Request
Count how many lines of the material below contain the string "Open", matching case exactly, and reply with only that number.

Data provided
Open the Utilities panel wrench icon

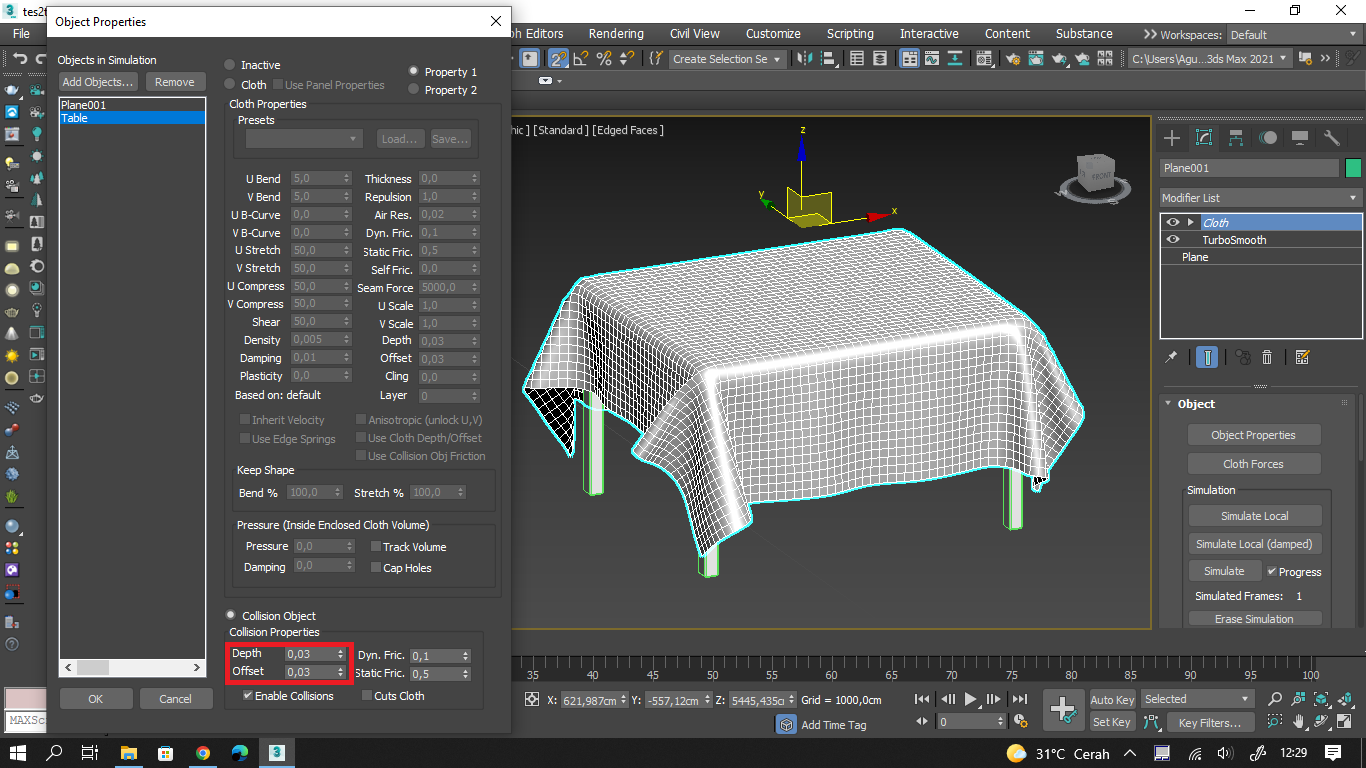click(1331, 138)
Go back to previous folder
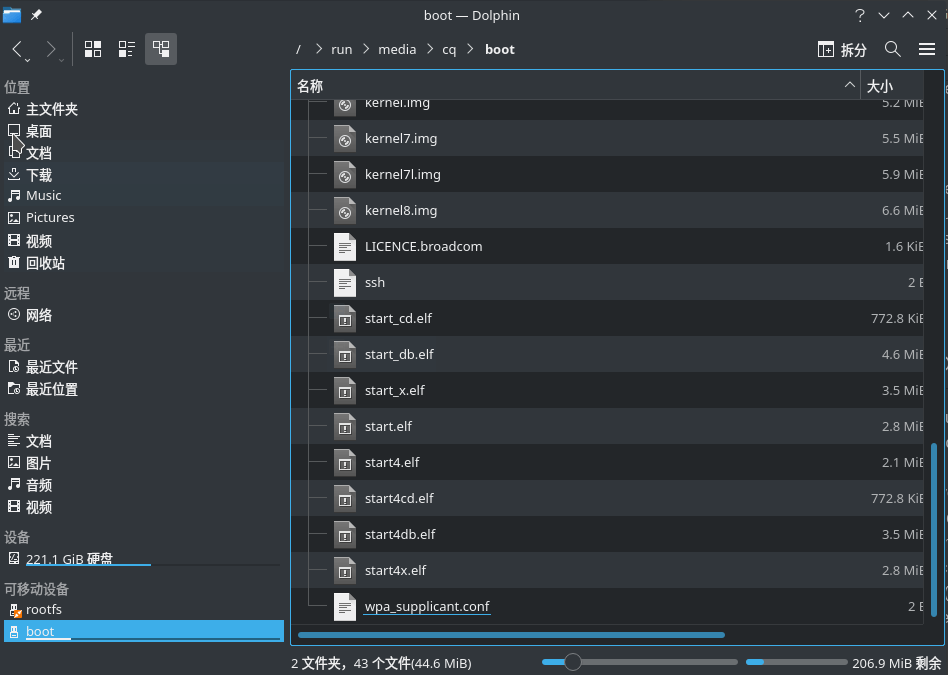948x675 pixels. 18,49
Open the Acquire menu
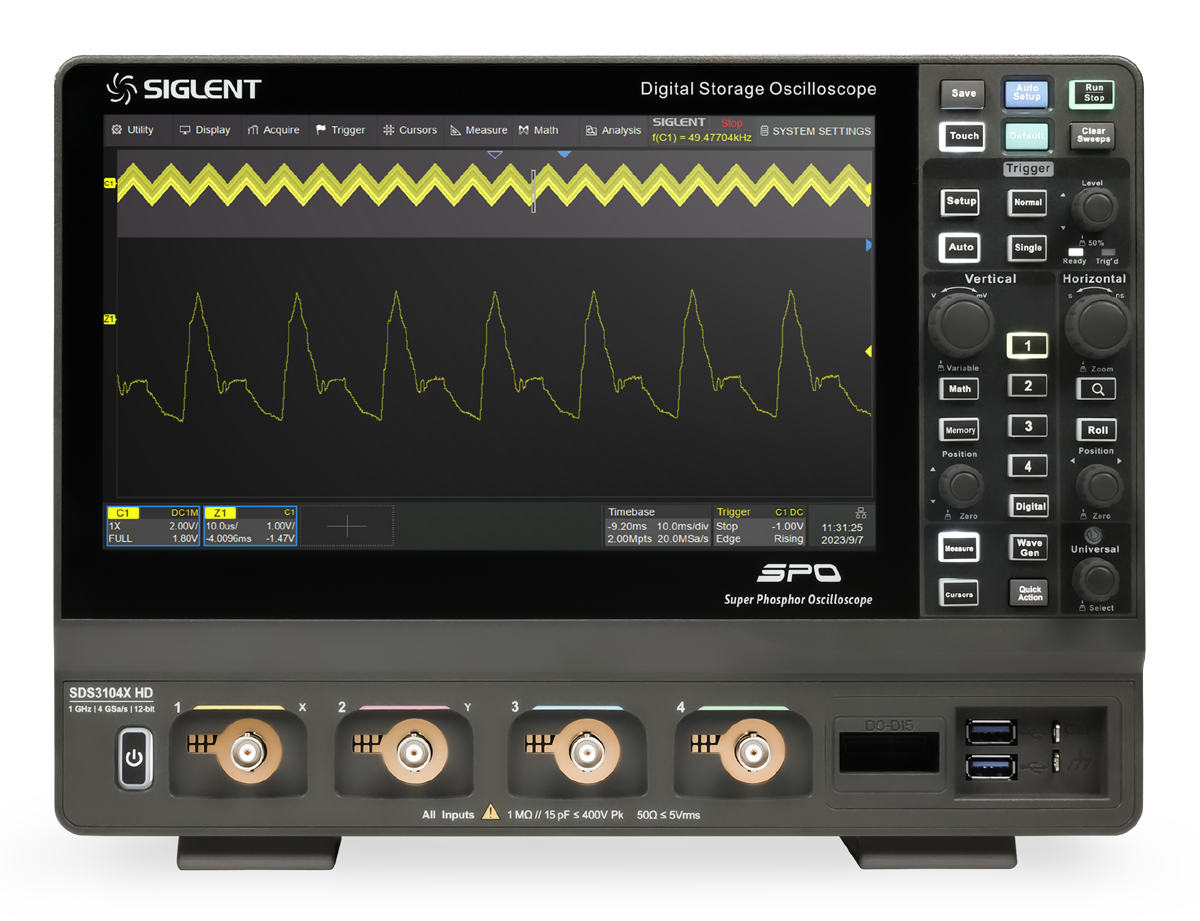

Response to this task
2